▸ **Brief 1**
Extract every line of the records that contains the string "scrollbar", matching case exactly.

▸ **Passage shown**
--- Start ---
SPEAK OF THE DEVIL…

… and he shall appear.

In tonight’s episode of ENTERPRISE, a comedy number featuring the NX-01 being boarded by Ferengi pyrates aided by (help me, Batman!) knockout gas, one of the crafty interstellar, er, “traders” was played by…

None other than Clint Howard, ladies and gentlemen, mentioned just ONE DAY AGO on this broadcast! At that time, I was referring primarily to his previous immortal role in the alll-time classic ROCK AND ROLL HGH SCHOOL but also by way of his appearance in the Classic Trek episode “The Corbomite Maneuver” as “Commander of the First Federation flagship Fesarius”. He was all of seven at the time.

It says here that he was born on April 20, 1959; if we accept the data, that’s FORTY-THREE years between episodes (unless I’m missing an appearance, a distinct possibility) and a whopping EIGHTY-SIX percent of his life to date – very possibly a new record for coming full circle as a guest actor on Trek.

You can also see him in the role here as well as in some other choice roles. As Balok, he ends the episode with the unforgettable words “This… is tranya. I hope you savor it as do I”, and pours everyone a little cup of orange juice.

Ladies and gentlemen, CLINT HOWARD!!! (applause)

(beat)

(beat)

wait a minute… “The Clint Howard Variety Show”? What the hell is going on here?

INNOVATION in UNION BUSTING

An AP wire story out of Miami by Ken Thomas (Workers: Voodoo Signs Present Before Union Vote):

“Workers at a nursing home testified Monday that they felt threatened by voodoo signs they saw before a union election that lawyers for the facility say should be nullified.”
--- End ---
▸ **Data for the task**
--- Start ---
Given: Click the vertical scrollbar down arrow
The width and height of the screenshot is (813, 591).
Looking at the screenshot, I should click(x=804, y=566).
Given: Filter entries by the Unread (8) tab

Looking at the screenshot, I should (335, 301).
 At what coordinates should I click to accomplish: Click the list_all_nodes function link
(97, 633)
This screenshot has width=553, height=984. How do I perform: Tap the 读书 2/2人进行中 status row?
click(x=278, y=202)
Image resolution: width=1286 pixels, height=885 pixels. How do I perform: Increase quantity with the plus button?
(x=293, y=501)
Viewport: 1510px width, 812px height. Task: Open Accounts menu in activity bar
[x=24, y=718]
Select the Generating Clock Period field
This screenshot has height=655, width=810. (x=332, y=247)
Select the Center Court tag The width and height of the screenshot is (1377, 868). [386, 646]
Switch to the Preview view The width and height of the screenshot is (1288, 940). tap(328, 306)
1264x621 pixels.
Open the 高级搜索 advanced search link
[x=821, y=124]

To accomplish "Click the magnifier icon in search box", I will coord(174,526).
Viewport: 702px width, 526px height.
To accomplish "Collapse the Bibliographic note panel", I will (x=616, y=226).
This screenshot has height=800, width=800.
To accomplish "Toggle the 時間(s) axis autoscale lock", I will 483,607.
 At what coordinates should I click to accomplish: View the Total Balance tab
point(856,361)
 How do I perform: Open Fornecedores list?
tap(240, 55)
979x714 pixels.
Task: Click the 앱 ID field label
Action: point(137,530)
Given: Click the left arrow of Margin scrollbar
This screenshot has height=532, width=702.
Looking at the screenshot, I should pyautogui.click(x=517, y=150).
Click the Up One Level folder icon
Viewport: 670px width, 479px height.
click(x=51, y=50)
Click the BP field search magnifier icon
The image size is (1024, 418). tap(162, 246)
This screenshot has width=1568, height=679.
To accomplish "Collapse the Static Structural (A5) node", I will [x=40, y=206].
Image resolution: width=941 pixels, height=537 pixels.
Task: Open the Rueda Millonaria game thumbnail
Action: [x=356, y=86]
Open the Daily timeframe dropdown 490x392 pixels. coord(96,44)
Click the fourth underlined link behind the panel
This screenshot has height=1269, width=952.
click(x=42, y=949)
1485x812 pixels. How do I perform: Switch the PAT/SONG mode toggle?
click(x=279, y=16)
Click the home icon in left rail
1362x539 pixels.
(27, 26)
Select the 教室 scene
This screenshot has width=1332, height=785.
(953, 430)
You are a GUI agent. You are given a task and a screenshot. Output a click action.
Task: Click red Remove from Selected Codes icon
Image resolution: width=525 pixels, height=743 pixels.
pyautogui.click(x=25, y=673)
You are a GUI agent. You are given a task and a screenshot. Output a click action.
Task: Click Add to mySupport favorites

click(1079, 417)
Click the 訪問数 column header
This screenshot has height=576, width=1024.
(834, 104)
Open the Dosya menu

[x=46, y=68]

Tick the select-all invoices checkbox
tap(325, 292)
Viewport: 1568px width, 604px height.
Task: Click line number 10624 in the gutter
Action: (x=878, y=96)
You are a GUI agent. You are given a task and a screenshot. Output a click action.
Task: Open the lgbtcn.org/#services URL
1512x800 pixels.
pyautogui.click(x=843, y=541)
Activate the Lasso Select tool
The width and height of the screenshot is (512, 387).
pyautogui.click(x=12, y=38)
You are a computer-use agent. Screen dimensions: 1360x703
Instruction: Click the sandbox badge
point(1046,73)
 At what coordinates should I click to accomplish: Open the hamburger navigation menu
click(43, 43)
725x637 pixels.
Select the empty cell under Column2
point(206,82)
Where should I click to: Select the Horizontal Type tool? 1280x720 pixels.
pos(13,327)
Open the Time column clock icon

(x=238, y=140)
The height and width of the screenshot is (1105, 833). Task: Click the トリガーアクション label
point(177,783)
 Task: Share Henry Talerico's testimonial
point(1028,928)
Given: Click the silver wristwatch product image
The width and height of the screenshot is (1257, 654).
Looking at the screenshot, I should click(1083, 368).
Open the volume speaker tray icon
--- End ---
▸ **Brief 2**
Which Classic Trek episode does the post about Clint Howard name as one he appeared in?

▸ **Complete output 1**
Given: Click the vertical scrollbar down arrow
Given: Click the left arrow of Margin scrollbar

▸ **Complete output 2**
"The Corbomite Maneuver"